If you are not in a romantic relationship right now, you can consider that you have been given a valuable gift – a pause for solitude. It’s worth taking advantage of it and learning things that will make your life brighter.

1- Understand yourself better and see what you really value
When you are together with your partner, most of your thoughts, emotions and actions are directed towards maintaining the relationship. You make common plans and think about the interests of the couple as a unit. In such a situation, it is possible to overlook your own priorities and not notice when they become different.

Sometimes there is just not enough time to listen to your thoughts, immerse yourself in emotions and understand what is important at this stage of life just for you.

Being alone, or living solo, is a great time to get to know your current self better.

That is, to understand what will be valuable to you now, both in relationships and in life in general.

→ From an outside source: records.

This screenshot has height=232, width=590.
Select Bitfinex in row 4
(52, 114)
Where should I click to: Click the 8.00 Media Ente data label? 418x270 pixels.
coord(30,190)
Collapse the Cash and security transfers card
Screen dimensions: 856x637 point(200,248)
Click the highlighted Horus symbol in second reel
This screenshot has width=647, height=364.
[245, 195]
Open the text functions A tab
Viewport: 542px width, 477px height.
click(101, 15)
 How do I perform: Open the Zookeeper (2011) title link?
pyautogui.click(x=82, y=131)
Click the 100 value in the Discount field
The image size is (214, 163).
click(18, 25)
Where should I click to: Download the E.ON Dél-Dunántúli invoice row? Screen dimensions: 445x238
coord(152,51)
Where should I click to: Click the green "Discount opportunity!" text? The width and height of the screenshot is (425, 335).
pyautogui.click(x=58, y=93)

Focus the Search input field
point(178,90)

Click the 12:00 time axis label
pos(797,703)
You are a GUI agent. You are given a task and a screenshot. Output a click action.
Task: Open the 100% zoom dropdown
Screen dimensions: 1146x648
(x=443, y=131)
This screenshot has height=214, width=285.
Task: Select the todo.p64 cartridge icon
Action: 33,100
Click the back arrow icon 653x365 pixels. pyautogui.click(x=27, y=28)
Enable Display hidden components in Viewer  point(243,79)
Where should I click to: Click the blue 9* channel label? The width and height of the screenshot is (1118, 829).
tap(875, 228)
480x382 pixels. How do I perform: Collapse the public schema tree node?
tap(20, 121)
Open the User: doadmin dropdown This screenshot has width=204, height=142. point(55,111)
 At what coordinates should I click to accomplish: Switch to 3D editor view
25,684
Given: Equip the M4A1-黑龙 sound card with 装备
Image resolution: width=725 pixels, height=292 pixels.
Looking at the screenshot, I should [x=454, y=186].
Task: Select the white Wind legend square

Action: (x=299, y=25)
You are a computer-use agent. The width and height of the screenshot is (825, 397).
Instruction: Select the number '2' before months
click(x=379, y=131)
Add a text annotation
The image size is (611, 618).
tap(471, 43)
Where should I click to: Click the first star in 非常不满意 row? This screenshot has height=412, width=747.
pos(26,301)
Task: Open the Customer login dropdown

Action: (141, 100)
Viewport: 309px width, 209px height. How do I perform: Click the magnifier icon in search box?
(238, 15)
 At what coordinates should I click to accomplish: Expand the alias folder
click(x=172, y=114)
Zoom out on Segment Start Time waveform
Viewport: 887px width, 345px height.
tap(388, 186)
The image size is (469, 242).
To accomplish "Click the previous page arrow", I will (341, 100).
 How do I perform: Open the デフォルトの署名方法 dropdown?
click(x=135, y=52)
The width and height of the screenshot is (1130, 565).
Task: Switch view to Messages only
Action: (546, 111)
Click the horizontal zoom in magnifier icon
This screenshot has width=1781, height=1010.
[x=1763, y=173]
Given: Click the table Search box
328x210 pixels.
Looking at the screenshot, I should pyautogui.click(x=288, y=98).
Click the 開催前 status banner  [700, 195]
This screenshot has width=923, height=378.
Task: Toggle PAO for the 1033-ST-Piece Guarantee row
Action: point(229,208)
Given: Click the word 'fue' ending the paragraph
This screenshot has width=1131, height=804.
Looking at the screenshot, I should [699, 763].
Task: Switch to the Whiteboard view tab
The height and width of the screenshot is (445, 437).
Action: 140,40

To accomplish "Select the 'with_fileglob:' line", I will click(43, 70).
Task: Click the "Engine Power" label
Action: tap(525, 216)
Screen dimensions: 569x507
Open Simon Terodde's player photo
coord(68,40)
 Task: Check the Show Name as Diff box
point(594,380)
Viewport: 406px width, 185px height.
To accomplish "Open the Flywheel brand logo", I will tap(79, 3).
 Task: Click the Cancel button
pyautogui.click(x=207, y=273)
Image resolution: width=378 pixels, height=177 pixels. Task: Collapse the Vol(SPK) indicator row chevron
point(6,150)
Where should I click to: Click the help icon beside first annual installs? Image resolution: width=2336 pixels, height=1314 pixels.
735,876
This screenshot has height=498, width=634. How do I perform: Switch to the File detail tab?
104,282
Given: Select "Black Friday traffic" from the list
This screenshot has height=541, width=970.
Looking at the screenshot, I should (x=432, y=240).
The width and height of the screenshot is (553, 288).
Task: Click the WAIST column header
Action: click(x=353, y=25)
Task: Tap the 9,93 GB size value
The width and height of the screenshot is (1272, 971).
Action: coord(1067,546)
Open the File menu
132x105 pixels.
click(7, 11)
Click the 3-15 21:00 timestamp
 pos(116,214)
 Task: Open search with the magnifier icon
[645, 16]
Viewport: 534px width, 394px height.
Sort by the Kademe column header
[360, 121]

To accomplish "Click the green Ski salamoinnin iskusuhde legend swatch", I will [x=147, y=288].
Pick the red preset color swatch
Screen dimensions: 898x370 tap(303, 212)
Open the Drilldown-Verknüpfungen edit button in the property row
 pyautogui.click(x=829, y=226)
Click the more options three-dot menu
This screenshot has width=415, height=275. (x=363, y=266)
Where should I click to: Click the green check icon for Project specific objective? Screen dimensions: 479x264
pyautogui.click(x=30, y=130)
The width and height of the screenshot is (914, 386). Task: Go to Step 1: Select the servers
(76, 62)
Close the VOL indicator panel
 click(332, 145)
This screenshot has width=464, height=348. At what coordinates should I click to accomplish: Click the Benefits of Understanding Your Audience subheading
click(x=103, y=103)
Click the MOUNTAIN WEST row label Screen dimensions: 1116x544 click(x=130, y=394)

For example, in the past, the main thing was that a close person without talking and unnecessary questions could support any of your adventures. You saw this as acceptance and trust. And you were happy if on Friday night it occurred to you that it would be nice to go somewhere for the weekend, and a couple of hours later you were already sitting in the car and booking online accommodation where you can relax and walk around beautiful places.

And now you’re more interested in long, intimate conversations. Or walks together, when you can hold hands and not talk about anything.

You can also reconsider your life priorities. For example, you used to need to go travelling every year. But now, listening to yourself, you find that you want to stay home and do something completely new. For example, volunteer or start actively learning an unfamiliar language.

It’s worth being alone to listen to yourself. And better understand what you want from life and from relationships in the future.

2. Build a life the way you like it
The previous point was about strategic goals and important life values, and this one is about daily routine.

As a rule, a couple has a common way of life. It is often based on compromises: the partners cook the dishes they both like and play music that does not annoy either of them.

But if no one lives in the flat except you, you can only follow your own rules.

For example, have a dinner of ice cream with berries. Walk around the flat in the same underwear or without it at all. On weekends in the morning turn on heavy rock or your favourite ethnomusic and not be afraid to wake anyone up. Or vice versa: sleep until almost lunchtime, and then go to the nearest cafe. Or maybe make delicious cheesecakes that you haven’t made in a thousand years because your previous partner couldn’t stand cottage cheese.

It is worth listening to your desires and body signals. And understand how to organise your life to make you feel comfortable. Maybe you’ll find needs you didn’t know you had before. Or simply long forgotten. Living solo is a great time to take care of yourself.